The first type of investor entrepreneurs should be approaching at the very beginning are friends and family and close personal contacts. At this stage there is very little hard evidence and proof to base a real investment or funding on. They are essentially investing in the idea, and far more importantly - you. These are the people that already know you, like and trust you and believe in you the most. This type of investor may not provide a lot of money. It could be in the range of $1,000 to $200,000. Though if you can’t raise money from this group, other investors are probably going to ask themselves why.
Banks & Agencies
These aren’t true investors like the others on this list, but they can be sources of capital. Traditional banks are generally not an easy source of capital for early stage startups and small businesses. However, as you gain traction they may offer business credit cards, lines of credit and merchant advance loans.
There may also be government programs providing grants for certain types of projects. That doesn’t mean that bringing in this type of capital will be any easier, and loans require repayment, often when you really need as much liquidity and slack as possible. They won’t require giving up equity in your company, but they can impact your profitability, which may show up when you try to raise money from other investors later.
One thing to note about government programs is that in many instances the come with certain restrictions and limitations which may be burdensome for startups. With this in mind founders should review very carefully what those expectations are.
Professional angel investors are normally approached when it comes to the seed round and beyond. They are willing to fund smaller operations than VCs, may be more flexible in terms, and can offer a lot of value in wisdom and connections.
Angel investors can be approached directly online, at live pitch events, and through introductions from other startup founders.

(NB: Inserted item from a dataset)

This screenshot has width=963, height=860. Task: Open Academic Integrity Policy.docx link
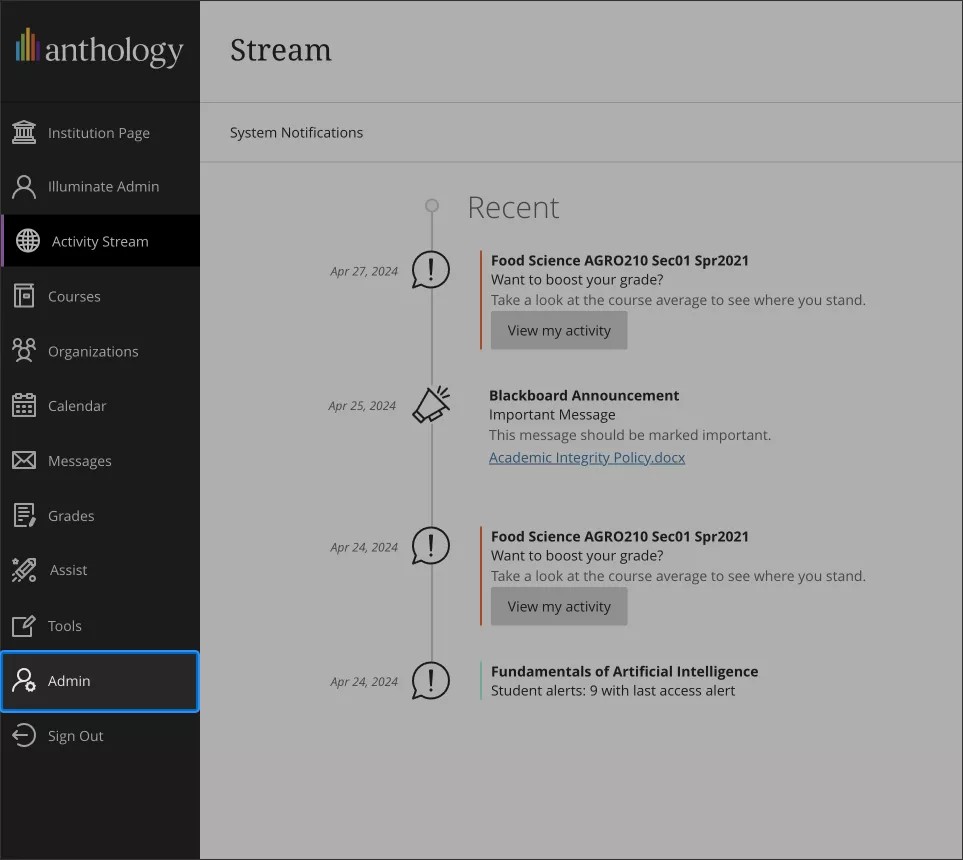click(x=586, y=457)
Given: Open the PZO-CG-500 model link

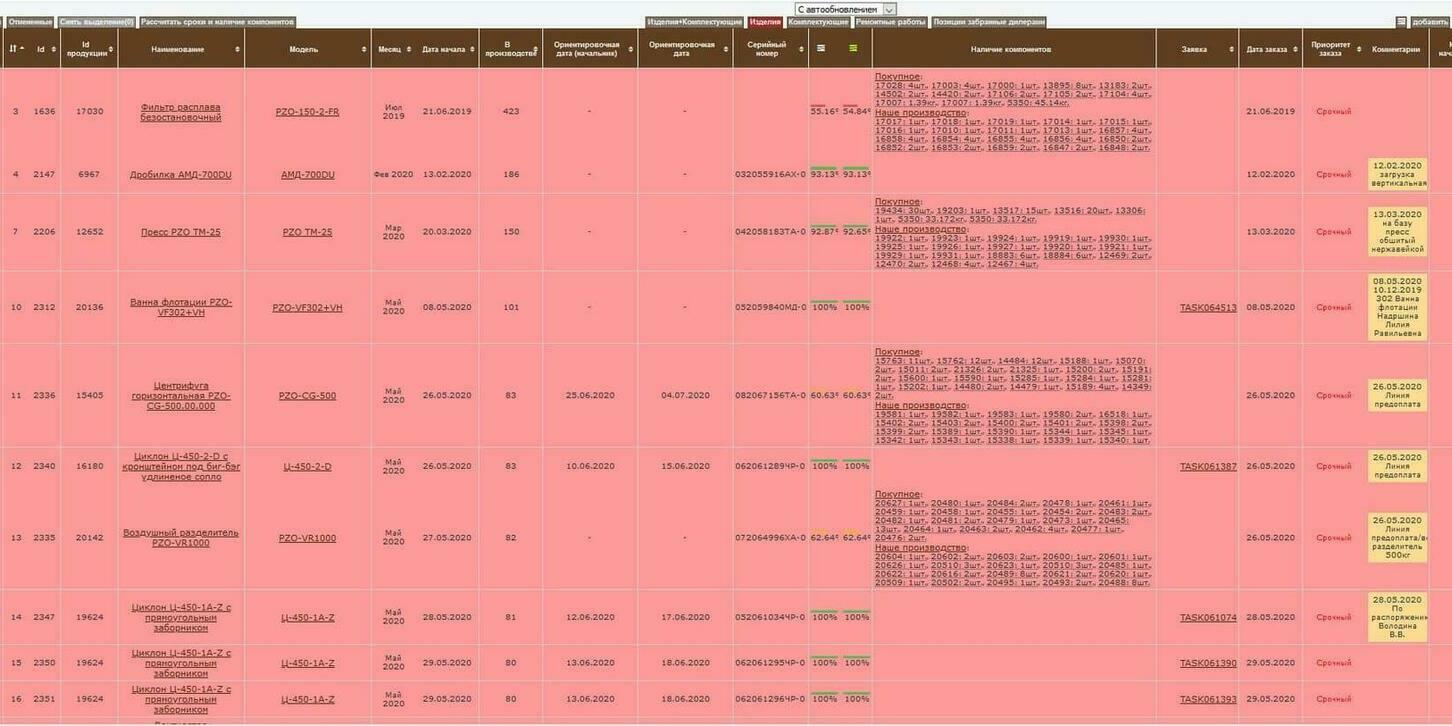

Angel groups have been increasing. They have become more popular and more organized. These are groups of angel investors who band together to make investments in startups. This enables them to invest with more confidence, with larger check sizes, and with lower exposure to risk.
Accelerators & Incubators
These vehicles can ultimately be a gateway to a variety of the types of investors on this list. If accepted into one of these programs you may receive anywhere from $10,000 to $120,000 in seed money to cultivate your idea and gain traction, while benefiting from additional knowledge and resources. If everything is going well, you’ll be pitching larger investors and be introduced to funding sources during their demo days that can help take you to the next level. Just be ready to hustle, these programs want to speed you on the way to the next stage quickly.
VENTURE CAPITAL FIRMS
VCs are the holy grail of investors for fundraising entrepreneurs. They come with the biggest checks, the most power to fuel success and gaining market share, and most juice when it comes to achieving more credibility and visibility.
More venture capital firms are looking at and are participating in earlier funding rounds. Though it is much more likely these investors will show up and be secured in Series A, B and C fundraising rounds than earlier.
Do note that not all of these firms are created equal. The best match can be influenced by location, the timeline of their funds, their interest and expertise in a certain field, their power to help you get to the next stage and of course, how they treat their founders.